What you will do: In the stretch of the listing from the line containing "Viewport: 1285px width, 952px" through the line containing "point(85,178)", replace "Properties" with "Options" and leave everything else unchanged. Return only those lines.

**** Extracted material

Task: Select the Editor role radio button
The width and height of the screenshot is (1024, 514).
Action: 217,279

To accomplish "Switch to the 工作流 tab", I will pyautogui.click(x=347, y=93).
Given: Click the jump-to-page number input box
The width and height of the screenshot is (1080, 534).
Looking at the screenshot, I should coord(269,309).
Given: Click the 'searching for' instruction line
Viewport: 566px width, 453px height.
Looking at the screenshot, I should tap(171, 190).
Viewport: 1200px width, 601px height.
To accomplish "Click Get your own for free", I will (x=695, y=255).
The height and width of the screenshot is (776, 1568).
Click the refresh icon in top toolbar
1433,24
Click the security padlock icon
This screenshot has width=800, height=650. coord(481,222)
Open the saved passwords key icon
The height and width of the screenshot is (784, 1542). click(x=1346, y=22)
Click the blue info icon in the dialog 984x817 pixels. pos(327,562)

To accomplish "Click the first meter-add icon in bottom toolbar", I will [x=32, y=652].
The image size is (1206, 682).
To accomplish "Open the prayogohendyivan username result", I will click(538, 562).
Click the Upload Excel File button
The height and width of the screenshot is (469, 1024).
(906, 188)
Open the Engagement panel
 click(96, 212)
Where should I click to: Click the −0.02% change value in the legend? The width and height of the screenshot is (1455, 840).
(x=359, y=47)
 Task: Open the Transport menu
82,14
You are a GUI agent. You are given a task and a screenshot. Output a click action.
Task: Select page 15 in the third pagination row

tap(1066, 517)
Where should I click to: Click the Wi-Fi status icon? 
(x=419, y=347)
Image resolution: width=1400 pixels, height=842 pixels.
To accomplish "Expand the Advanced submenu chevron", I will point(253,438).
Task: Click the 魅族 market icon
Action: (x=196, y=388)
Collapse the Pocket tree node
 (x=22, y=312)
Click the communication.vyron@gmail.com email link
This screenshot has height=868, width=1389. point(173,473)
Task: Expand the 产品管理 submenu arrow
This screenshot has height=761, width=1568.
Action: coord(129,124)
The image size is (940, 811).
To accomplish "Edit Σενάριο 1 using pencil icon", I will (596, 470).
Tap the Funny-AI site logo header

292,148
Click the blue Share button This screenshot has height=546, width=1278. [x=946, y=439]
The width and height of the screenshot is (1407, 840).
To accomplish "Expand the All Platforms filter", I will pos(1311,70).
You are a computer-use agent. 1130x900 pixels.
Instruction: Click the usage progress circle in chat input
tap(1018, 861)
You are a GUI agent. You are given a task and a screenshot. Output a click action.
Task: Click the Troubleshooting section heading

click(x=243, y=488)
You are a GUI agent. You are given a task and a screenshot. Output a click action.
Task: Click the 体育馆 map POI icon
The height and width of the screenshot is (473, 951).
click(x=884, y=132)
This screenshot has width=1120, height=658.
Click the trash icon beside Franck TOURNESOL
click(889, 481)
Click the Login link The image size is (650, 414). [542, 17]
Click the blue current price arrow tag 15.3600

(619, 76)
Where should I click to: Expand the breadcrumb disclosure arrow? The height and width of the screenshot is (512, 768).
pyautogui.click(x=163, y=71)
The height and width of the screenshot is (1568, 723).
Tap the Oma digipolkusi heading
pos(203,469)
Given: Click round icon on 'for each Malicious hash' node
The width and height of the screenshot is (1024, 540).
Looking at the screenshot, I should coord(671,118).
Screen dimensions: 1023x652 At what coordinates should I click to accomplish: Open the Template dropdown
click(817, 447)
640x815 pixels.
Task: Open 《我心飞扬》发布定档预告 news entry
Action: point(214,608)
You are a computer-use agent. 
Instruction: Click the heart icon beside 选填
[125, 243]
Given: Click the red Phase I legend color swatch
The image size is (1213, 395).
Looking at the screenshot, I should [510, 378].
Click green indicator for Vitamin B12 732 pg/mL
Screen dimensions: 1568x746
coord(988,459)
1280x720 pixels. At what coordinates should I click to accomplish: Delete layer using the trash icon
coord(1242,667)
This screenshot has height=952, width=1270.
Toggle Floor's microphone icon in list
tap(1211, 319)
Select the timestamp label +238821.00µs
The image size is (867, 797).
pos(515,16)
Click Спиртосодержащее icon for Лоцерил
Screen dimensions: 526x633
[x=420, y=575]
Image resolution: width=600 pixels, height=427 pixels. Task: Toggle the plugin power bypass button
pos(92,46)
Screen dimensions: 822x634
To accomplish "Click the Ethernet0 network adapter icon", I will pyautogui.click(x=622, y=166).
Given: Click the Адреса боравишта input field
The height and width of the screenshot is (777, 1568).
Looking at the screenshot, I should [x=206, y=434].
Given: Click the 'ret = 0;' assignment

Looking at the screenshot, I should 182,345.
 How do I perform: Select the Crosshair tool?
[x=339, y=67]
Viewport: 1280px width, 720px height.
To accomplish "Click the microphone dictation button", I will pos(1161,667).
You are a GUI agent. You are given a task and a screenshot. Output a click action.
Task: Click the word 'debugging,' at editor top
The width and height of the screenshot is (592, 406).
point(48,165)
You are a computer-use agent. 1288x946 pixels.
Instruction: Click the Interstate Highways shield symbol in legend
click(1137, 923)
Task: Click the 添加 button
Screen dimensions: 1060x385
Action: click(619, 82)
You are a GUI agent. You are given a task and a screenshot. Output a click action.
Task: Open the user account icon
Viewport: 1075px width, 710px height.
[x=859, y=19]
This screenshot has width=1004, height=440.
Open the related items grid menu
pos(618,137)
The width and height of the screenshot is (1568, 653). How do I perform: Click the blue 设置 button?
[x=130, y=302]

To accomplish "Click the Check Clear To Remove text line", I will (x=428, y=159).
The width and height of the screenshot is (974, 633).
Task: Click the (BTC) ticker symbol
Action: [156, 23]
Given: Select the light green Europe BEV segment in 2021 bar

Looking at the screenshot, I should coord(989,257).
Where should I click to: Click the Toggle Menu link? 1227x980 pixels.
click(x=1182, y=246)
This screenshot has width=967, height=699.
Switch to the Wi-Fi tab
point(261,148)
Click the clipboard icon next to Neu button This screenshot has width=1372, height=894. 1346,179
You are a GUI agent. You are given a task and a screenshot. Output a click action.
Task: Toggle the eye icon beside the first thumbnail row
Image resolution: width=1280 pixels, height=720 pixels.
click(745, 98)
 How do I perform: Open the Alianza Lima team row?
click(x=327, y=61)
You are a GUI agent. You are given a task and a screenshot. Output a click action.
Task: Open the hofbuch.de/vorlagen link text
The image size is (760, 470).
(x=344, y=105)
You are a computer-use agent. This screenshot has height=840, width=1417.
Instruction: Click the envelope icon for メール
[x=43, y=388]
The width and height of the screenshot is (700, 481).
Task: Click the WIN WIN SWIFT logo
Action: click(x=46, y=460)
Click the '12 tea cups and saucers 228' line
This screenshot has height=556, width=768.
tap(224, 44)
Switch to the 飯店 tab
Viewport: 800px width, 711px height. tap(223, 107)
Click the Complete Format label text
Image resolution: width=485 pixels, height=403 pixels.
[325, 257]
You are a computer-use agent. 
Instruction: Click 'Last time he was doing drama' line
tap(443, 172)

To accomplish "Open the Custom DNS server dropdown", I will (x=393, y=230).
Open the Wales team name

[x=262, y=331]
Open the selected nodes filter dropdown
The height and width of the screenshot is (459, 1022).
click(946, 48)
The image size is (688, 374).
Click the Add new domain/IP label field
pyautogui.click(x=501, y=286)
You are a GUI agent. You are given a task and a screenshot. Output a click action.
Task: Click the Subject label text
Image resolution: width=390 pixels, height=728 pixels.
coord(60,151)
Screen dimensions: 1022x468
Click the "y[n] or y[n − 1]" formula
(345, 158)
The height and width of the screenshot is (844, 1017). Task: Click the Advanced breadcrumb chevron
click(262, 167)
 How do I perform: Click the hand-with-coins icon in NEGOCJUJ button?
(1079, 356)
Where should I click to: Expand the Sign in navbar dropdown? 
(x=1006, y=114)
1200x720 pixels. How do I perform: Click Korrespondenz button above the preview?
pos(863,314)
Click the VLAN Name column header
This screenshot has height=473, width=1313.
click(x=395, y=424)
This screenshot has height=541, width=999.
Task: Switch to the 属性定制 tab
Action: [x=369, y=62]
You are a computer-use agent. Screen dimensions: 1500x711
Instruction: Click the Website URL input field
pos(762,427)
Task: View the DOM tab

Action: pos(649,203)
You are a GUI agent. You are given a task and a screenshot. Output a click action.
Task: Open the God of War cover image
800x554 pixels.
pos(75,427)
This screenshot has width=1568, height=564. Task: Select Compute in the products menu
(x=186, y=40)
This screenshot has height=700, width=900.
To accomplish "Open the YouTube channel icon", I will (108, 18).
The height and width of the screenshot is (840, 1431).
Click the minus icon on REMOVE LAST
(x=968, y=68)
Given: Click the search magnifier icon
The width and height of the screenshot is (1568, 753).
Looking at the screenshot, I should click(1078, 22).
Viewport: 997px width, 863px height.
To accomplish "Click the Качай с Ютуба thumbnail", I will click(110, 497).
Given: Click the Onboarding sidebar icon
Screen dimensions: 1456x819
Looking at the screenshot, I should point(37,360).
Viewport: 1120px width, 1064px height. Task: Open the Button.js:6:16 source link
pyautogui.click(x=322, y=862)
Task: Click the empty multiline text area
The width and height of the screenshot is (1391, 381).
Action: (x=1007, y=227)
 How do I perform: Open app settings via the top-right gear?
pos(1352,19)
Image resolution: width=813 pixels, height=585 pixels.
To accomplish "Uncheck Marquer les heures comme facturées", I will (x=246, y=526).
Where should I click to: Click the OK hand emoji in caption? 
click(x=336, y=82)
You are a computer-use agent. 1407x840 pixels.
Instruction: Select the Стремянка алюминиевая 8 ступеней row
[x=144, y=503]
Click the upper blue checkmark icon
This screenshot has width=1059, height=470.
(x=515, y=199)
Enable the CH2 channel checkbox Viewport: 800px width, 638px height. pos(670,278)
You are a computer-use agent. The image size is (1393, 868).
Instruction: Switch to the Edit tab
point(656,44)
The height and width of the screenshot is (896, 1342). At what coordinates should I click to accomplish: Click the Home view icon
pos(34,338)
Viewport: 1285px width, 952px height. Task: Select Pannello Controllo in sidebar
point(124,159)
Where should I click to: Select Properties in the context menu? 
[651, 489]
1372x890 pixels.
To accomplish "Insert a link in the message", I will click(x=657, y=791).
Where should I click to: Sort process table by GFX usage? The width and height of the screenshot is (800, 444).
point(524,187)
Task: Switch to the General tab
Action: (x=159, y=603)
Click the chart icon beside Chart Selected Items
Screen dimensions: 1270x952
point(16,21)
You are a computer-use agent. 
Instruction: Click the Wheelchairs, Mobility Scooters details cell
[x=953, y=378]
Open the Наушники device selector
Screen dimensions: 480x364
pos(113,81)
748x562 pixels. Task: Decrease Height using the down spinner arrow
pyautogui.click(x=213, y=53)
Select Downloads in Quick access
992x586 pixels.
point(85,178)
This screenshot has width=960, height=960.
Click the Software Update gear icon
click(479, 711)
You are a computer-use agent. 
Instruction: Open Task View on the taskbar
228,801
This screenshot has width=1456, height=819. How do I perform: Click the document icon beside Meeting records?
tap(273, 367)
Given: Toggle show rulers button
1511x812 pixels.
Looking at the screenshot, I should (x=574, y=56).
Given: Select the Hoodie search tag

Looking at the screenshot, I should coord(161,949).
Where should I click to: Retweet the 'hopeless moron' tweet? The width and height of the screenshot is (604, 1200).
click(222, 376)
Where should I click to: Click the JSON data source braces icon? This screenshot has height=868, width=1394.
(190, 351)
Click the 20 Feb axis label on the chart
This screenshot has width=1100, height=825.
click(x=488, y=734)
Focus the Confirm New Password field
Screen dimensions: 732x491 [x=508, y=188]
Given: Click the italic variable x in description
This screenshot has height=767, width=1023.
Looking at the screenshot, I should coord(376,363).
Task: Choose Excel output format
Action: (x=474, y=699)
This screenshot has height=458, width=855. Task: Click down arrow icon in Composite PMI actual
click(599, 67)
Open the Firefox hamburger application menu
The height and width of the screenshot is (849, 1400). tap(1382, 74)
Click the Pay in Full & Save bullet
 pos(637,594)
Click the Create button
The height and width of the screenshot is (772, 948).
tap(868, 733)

********

Task response:
Viewport: 1285px width, 952px height. Task: Select Pannello Controllo in sidebar
point(124,159)
Where should I click to: Select Options in the context menu? 
[651, 489]
1372x890 pixels.
To accomplish "Insert a link in the message", I will click(x=657, y=791).
Where should I click to: Sort process table by GFX usage? The width and height of the screenshot is (800, 444).
point(524,187)
Task: Switch to the General tab
Action: (x=159, y=603)
Click the chart icon beside Chart Selected Items
Screen dimensions: 1270x952
point(16,21)
You are a computer-use agent. 
Instruction: Click the Wheelchairs, Mobility Scooters details cell
[x=953, y=378]
Open the Наушники device selector
Screen dimensions: 480x364
pos(113,81)
748x562 pixels. Task: Decrease Height using the down spinner arrow
pyautogui.click(x=213, y=53)
Select Downloads in Quick access
992x586 pixels.
point(85,178)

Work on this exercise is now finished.